■ EXERCISE:
Copy each line below in which the word "icon" occurs.

Extracted data entries:
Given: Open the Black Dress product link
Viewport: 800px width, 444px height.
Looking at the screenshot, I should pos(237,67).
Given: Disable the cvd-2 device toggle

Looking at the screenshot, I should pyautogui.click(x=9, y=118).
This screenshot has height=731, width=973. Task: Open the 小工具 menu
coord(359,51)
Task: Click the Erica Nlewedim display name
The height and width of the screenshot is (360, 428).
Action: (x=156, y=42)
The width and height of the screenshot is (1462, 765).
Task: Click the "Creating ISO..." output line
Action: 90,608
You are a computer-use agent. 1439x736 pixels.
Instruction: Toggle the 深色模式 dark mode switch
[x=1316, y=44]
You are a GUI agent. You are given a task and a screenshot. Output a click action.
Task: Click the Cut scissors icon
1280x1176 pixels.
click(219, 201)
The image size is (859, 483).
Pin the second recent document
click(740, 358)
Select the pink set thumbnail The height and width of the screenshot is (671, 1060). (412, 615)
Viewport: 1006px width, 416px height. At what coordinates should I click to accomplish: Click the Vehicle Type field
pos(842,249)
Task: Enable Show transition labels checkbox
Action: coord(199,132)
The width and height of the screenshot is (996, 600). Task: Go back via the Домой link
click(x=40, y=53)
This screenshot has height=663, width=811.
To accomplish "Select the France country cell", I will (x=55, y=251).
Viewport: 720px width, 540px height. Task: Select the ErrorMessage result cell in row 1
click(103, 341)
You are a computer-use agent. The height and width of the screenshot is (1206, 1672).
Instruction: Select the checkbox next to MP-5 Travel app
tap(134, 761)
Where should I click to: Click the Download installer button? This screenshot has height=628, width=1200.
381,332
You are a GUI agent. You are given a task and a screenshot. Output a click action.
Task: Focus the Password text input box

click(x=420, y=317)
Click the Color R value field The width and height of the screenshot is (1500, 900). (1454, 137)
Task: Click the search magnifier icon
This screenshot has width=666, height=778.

■ REPLY:
Task: Click the Cut scissors icon
Task: Click the search magnifier icon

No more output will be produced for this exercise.